Few details are public about the Micron situation, and we can expect to learn more—even if not a lot more—over time. For now, some Chinese commentary can at least suggest hypotheses. Beijing Institute of Technology Law Professor Hong Yanqing, a leading Chinese data governance expert, has written two interesting WeChat posts on the Micron review. In one post, Hong points to the short CAC announcement, which specifies risks to supply chain security for CII, as well problems and hidden dangers in the products, as the area of concern. Article 10 of the Cybersecurity Review Measures lists general types of risks the reviews are concerned with, including several that are relevant here. On supply chain security, there is the risk of “illegal control of, interference with, or destruction of CII,” “the harm to CII business continuity of product and service supply disruptions,” and “the risk of supply disruptions due to political, diplomatic, and trade factors.” In an era when U.S.–China supply chains for semiconductors are acutely affected by U.S. restrictions and may be affected by further limits in the future, supply chain security is not just about sneaking in vulnerabilities.
“Now, as for the reason Micron is being reviewed,” Hong writes, “those following the China–U.S. technological gamesmanship will have their own understanding—specifically, the violent shock to global semiconductor supply chains brought about by the frequent revisions in recent years to the U.S. Export Administration Regulations (e.g. changes to the scope of jurisdiction and territories at any time).” Hong points to an article in the tech news publication ijiwei.com, one of many in Chinese outlets that have discussed the firm’s role in advocating for the unprecedented semiconductor restrictions the U.S. government has implemented on China. The unbylined article argues that Micron has been an active lobbying force for restrictions on China’s tech industries and a direct beneficiary of U.S. policy actions targeting China. It is beyond the scope of the present article to evaluate this narrative or check its assertions, but the prevalence of Chinese commentary identifying Micron as a company particularly unfriendly to China is important in understanding the context for its cybersecurity review.

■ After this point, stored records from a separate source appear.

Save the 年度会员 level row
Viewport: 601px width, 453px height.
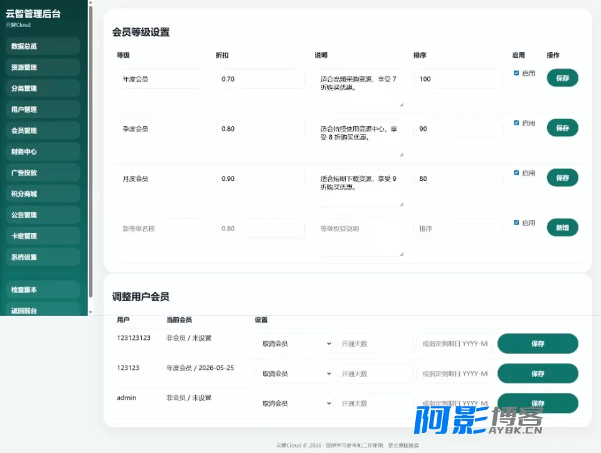pyautogui.click(x=562, y=78)
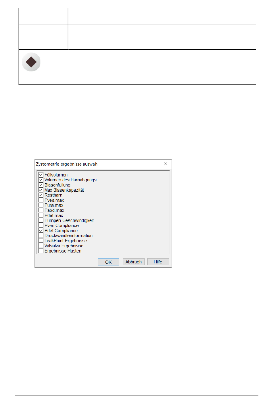Disable the Blasenfüllung option
Image resolution: width=273 pixels, height=404 pixels.
[41, 185]
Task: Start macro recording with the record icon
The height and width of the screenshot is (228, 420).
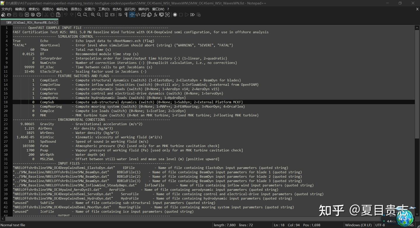Action: [175, 15]
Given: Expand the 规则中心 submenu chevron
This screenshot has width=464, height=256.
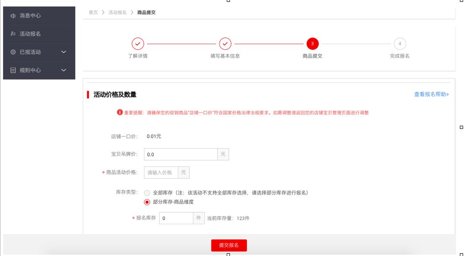Looking at the screenshot, I should click(x=64, y=70).
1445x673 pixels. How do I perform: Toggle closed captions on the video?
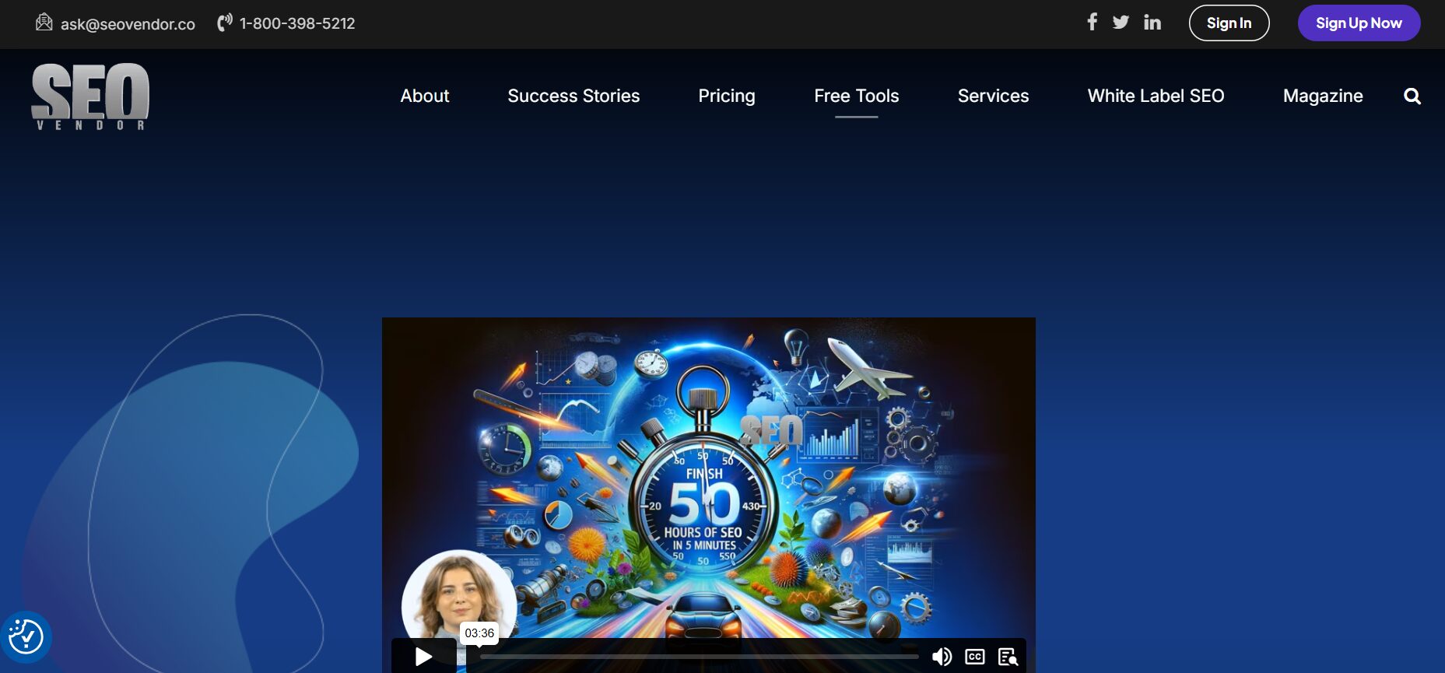(x=974, y=657)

Finally, Hong’s second commentary focuses on what is likely to happen if Micron does not pass this review: namely, that CII operators would be prohibited from purchasing the company’s products. This raises a question that the Micron case may help answer: Will China’s cybersecurity review regime turn out to operate as it once appeared—a risk-based review system that differentiates between different use cases and different products? Or will it turn out to be a tool that can also effectively ban suppliers in all use cases within the sometimes hard-to-discern boundaries of CII?